━━━ Lesetext

# Array Frage



## dr.colossos (22 August 2007)

Hi.

Habe ein Problem, habe aber irgendwie ein Brett vorm Kopp.

VAR
Count: INT;
BitArray: ARRAY[0..Arraygröße] OF BOOL;
MinEinBitTrue: BOOL;
END_VAR


Meine erste Idee war:

FOR Count:= 0 TO ARRAYgröße DO
IF BitArray[Count] THEN
MinEinBitTrue:=TRUE;
ELSE
MinEinBitTrue:=FALSE;
END_IF
END_FOR

...kann aber nicht klappen.

MinEinBitTrue soll True sein, wenn halt mindestens ein Bit im Array True ist.
Hab mich jetzt irgendwie verhaspelt und komme irgendwie nicht weiter  


Danke schonmal für alle Denkanstöße!!!


----------



## Ralle (22 August 2007)

Den Else-Zweig mit MinBitTrue := False läßt du weg, dafür schreibst du vor der Schleife MinBitTrue := False.

MinEinBitTrue:=FALSE;
FOR Count:= 0 TO ARRAYgröße DO
IF BitArray[Count] THEN
MinEinBitTrue:=TRUE;
END_IF
END_FOR


----------



## dr.colossos (22 August 2007)

Dankeschön.

Jetzt wo ich es lese, leuchtet es sogar ein  

Fühle mich auch gleich mit Deiner Signatur angesprochen


----------



## Ralle (22 August 2007)

dr.colossos schrieb:


> Dankeschön.
> 
> Jetzt wo ich es lese, leuchtet es sogar ein
> 
> Fühle mich auch gleich mit Deiner Signatur angesprochen



Aber nicht doch, ich hoffe, das merkt man , daß es nicht auf solche Fragen zugeschnitten ist. Es geht da mehr um Trolltum.


----------



## dr.colossos (22 August 2007)

Jau....ist schon klar!!
 Aber manchmal fragt man sich, ist man einfach zu blöd, oder sieht man den Wald vor lauter Bäumen nicht mehr.

Aber passt schon, Dein Kommentar. Bis jetzt konnte ich durch die Suchfunktion immer die passende Antwort finden. Wenn man dann allerdings manchmal Fragen sieht, die schon x-mal beantwortet wurden, dann zweifel ich auch an der Intelligenz mancher Teilnehmer des Forums. Aber ich glaube das Thema wurde schon oft genug erfolglos diskutiert :twisted:


----------



## dr.colossos (23 August 2007)

Moin nochmal.

━━━━━━
━━━ Datensätze

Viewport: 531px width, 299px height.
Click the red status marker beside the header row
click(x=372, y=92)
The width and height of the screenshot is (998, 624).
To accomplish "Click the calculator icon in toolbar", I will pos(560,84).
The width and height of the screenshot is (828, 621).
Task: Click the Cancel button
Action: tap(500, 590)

━━━━━━

## Schriftliche Anweisung A
Beantworte bitte diese drei Fragen zum Thread über das Bit-Array:
(i) Wann soll MinEinBitTrue laut dr.colossos True sein?
(ii) Welchen Zweig soll man laut Ralle weglassen?
(iii) Worum geht es laut Ralle bei seiner Signatur eher?
## Schriftliche Anweisung B
Gib für jede Aussage an, ob sie mit dem Thread über das Bit-Array übereinstimmt. Antworte mit Ja oder Nein und zitiere die entscheidenden Worte.
(i) Ralle empfiehlt, den Wert vor der Schleife auf False zu setzen.
(ii) dr.colossos hat mit der Suchfunktion bisher keine passende Antwort gefunden.
(iii) Ralle sagt, seine Signatur sei auf solche Fragen zugeschnitten.
Die Datensätze sind eigenständiges Material.

## Richtige Ausgabe A
(i) Wenn mindestens ein Bit im Array True ist.
(ii) Den Else-Zweig mit MinBitTrue := False.
(iii) Um Trolltum.

## Richtige Ausgabe B
(i) Ja: „dafür schreibst du vor der Schleife MinBitTrue := False“
(ii) Nein: „Bis jetzt konnte ich durch die Suchfunktion immer die passende Antwort finden.“
(iii) Nein: „daß es nicht auf solche Fragen zugeschnitten ist“